[Goals]
[A] List every docket document number cited in the court memorandum on the summary judgment motion, each once.
[B] Carry on the court memorandum on the PSP defendants' summary judgment motion, starting after its final sentence.

[Text excerpt]
Opinion
Civil Action 3:18-1404
09-28-2022
SCHWAB, M.J.
MEMORANDUM
MALACHY E. MANNION United States District Judge
Pending before the court is the August 9, 2022 report of Judge Schwab, (Doc. 153), which recommends that the motion for summary judgment filed by the two remaining defendants, (Doc. 140), be denied. The defendants who filed the pending motion are Pennsylvania State Police, (“PSP”), Corporal John Chulock and PSP Sergeant Mark Rowlands. The PSP defendants moved for summary judgment with respect to pro se plaintiff David N. Murphy, Sr.'s claim that they failed to knock and announce their presence before entering his home to execute a search warrant involving a drug investigation. Specifically, it is recommended that PSP defendants' motion be denied regarding the merits of the plaintiff's failure to knock and announce 4th Amendment claim due to genuine disputes of material facts. It is also recommended that the defendants' contention that they are entitled to qualified immunity on the plaintiff's claim be denied.
The court notes that defendants Chulock and Rowlands jointly filed their motion for summary judgment, Doc. 140, on September 13, 2021.
Defendants requested an extension of time to file objections to Judge Schwab's report, and the court gave them until September 23, 2022. (Docs. 154 & 156). Nonetheless, to date, neither the plaintiff nor the defendants filed objections to the report, and the time within which they were due has expired.

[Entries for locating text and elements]
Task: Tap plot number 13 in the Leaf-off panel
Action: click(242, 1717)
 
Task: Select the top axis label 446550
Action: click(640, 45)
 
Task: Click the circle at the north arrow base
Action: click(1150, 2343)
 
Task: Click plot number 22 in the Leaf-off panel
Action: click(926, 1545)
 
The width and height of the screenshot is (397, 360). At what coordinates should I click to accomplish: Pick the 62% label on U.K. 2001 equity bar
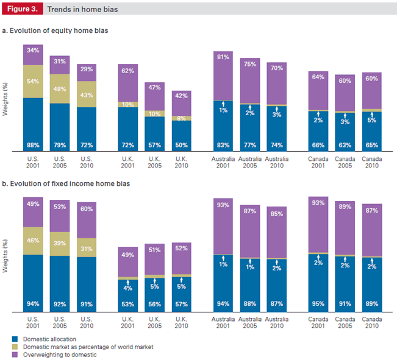128,71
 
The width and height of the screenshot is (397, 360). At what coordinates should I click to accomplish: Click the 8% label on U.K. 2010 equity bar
181,119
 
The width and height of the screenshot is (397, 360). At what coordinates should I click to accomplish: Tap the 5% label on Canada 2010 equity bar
371,120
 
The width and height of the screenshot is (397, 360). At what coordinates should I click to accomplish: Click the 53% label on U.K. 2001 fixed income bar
128,304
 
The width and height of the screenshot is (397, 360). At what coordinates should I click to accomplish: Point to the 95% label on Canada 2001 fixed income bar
318,304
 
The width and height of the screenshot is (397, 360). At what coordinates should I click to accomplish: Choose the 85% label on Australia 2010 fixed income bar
276,214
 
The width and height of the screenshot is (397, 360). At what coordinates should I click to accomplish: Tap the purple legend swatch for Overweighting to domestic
15,354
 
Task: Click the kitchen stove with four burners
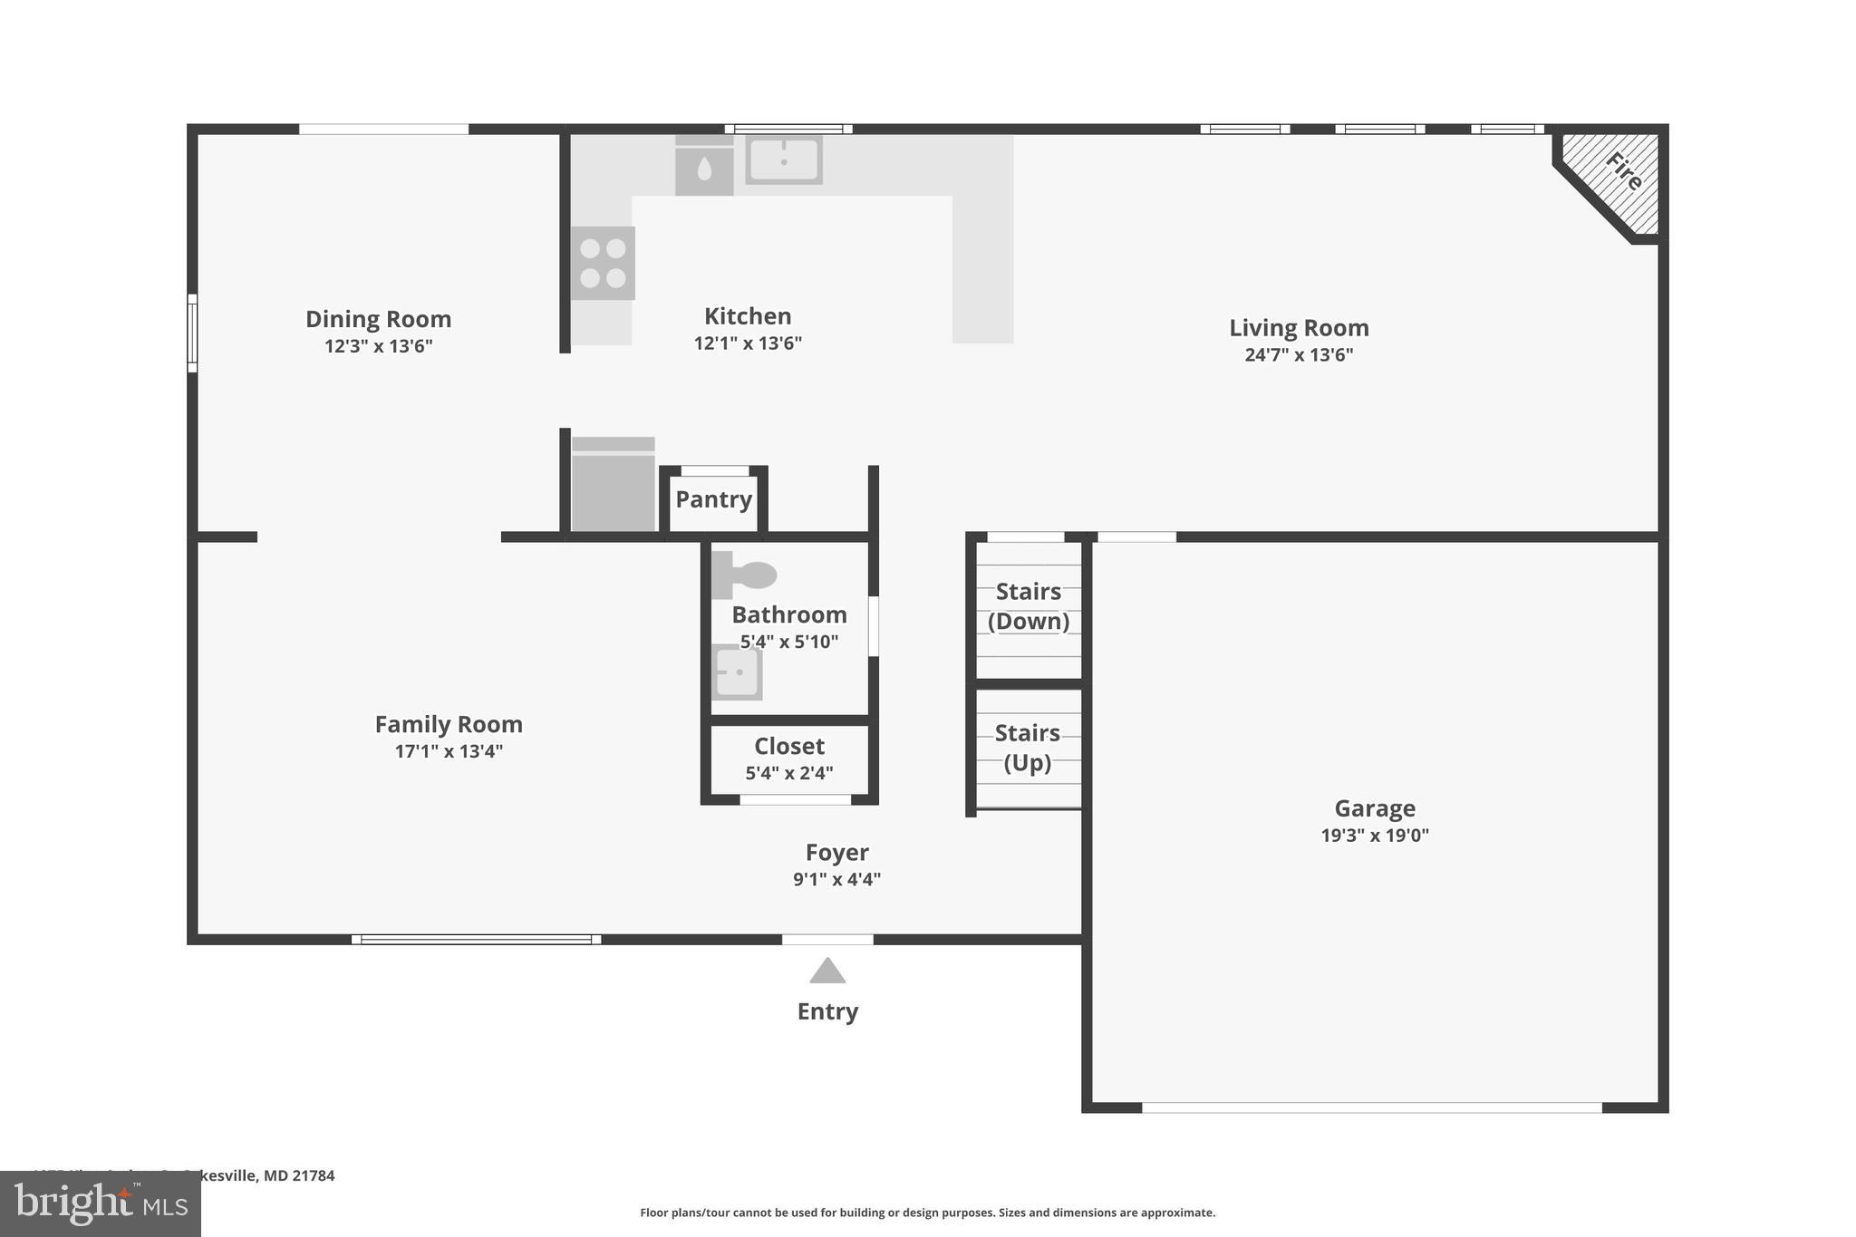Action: coord(603,263)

[Outputs in order]
[A] Doc. 153, Doc. 140, Doc. 154, Doc. 156

[B]
The court has reviewed Judge Schwab's report, and it will ADOPT IN ITS ENTIRETY the report. Specifically, the court will DENY PSP defendants' motion for summary judgment as to the merits of the plaintiff's 4thAmendment claim that they failed to knock and announce their presence before entering his home pursuant to a search warrant. The court will also DENY defendants' motion with respect to their assertion of the qualified immunity defense.
Since Judge Schwab states the appropriate standards with respect to a summary judgment motion and with respect to a 4th Amendment knock and announce claim brought under 42 U.S.C. §1983, the court will not repeat them herein.
When objections are timely filed to the report and recommendation of a magistrate judge, the district court must review de novo those portions of the report to which objections are made. 28 U.S.C. §636(b)(1); Brown v. Astrue, 649 F.3d 193, 195 (3d Cir. 2011). Although the standard is de novo, the extent of review is committed to the sound discretion of the district judge, and the court may rely on the recommendations of the magistrate judge to the extent it deems proper. Rieder v. Apfel, 115 F.Supp.2d 496, 499 (M.D. Pa. 2000) (citing United States v. Raddatz, 447 U.S. 667, 676 (1980)).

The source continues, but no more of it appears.